== MATERIAL SUPPLIED ==

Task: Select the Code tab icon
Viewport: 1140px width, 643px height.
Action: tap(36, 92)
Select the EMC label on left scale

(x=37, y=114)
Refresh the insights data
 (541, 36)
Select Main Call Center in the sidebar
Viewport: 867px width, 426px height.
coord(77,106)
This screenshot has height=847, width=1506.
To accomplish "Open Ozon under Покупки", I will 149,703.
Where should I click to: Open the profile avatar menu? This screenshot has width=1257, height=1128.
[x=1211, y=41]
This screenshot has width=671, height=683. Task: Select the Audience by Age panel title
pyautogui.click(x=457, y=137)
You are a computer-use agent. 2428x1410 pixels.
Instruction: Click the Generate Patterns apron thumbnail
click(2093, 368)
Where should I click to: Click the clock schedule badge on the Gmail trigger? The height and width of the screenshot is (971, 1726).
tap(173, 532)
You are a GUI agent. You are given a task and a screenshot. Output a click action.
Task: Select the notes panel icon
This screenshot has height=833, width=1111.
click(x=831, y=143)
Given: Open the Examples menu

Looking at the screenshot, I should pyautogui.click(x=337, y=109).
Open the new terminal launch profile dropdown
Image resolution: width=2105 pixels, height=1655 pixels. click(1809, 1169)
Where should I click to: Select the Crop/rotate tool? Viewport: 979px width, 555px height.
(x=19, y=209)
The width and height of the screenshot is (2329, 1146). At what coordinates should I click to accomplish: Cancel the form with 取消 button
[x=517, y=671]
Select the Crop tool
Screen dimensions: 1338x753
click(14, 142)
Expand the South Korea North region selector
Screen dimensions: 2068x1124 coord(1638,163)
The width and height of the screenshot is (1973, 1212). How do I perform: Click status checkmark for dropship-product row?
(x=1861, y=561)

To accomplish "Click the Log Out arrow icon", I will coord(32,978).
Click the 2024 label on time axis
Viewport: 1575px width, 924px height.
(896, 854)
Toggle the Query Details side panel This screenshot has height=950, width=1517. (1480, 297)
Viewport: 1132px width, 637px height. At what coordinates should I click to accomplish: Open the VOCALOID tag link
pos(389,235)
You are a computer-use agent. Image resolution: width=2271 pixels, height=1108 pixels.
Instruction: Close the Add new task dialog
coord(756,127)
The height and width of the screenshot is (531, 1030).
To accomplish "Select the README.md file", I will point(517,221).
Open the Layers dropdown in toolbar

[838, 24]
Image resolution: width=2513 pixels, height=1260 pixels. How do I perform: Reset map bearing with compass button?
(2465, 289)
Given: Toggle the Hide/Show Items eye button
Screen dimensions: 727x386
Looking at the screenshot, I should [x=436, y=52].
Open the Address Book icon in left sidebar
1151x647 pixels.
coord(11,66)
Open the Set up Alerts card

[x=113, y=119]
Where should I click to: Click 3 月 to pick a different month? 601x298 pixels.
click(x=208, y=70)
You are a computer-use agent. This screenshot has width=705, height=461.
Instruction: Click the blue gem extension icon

===

▸ HOW TO COMPLETE THIS TASK
Reproduce the listing above precisely.

▸ ANSWER TO THIS EXERCISE
Task: Select the Code tab icon
Viewport: 1140px width, 643px height.
Action: tap(36, 92)
Select the EMC label on left scale

(x=37, y=114)
Refresh the insights data
 (541, 36)
Select Main Call Center in the sidebar
Viewport: 867px width, 426px height.
coord(77,106)
This screenshot has height=847, width=1506.
To accomplish "Open Ozon under Покупки", I will 149,703.
Where should I click to: Open the profile avatar menu? This screenshot has width=1257, height=1128.
[x=1211, y=41]
This screenshot has width=671, height=683. Task: Select the Audience by Age panel title
pyautogui.click(x=457, y=137)
You are a computer-use agent. 2428x1410 pixels.
Instruction: Click the Generate Patterns apron thumbnail
click(2093, 368)
Where should I click to: Click the clock schedule badge on the Gmail trigger? The height and width of the screenshot is (971, 1726).
tap(173, 532)
You are a GUI agent. You are given a task and a screenshot. Output a click action.
Task: Select the notes panel icon
This screenshot has height=833, width=1111.
click(x=831, y=143)
Given: Open the Examples menu

Looking at the screenshot, I should pyautogui.click(x=337, y=109).
Open the new terminal launch profile dropdown
Image resolution: width=2105 pixels, height=1655 pixels. click(1809, 1169)
Where should I click to: Select the Crop/rotate tool? Viewport: 979px width, 555px height.
(x=19, y=209)
The width and height of the screenshot is (2329, 1146). At what coordinates should I click to accomplish: Cancel the form with 取消 button
[x=517, y=671]
Select the Crop tool
Screen dimensions: 1338x753
click(14, 142)
Expand the South Korea North region selector
Screen dimensions: 2068x1124 coord(1638,163)
The width and height of the screenshot is (1973, 1212). How do I perform: Click status checkmark for dropship-product row?
(x=1861, y=561)

To accomplish "Click the Log Out arrow icon", I will coord(32,978).
Click the 2024 label on time axis
Viewport: 1575px width, 924px height.
(896, 854)
Toggle the Query Details side panel This screenshot has height=950, width=1517. (1480, 297)
Viewport: 1132px width, 637px height. At what coordinates should I click to accomplish: Open the VOCALOID tag link
pos(389,235)
You are a computer-use agent. Image resolution: width=2271 pixels, height=1108 pixels.
Instruction: Close the Add new task dialog
coord(756,127)
The height and width of the screenshot is (531, 1030).
To accomplish "Select the README.md file", I will point(517,221).
Open the Layers dropdown in toolbar

[838, 24]
Image resolution: width=2513 pixels, height=1260 pixels. How do I perform: Reset map bearing with compass button?
(2465, 289)
Given: Toggle the Hide/Show Items eye button
Screen dimensions: 727x386
Looking at the screenshot, I should [x=436, y=52].
Open the Address Book icon in left sidebar
1151x647 pixels.
coord(11,66)
Open the Set up Alerts card

[x=113, y=119]
Where should I click to: Click 3 月 to pick a different month? 601x298 pixels.
click(x=208, y=70)
You are a computer-use agent. This screenshot has width=705, height=461.
Instruction: Click the blue gem extension icon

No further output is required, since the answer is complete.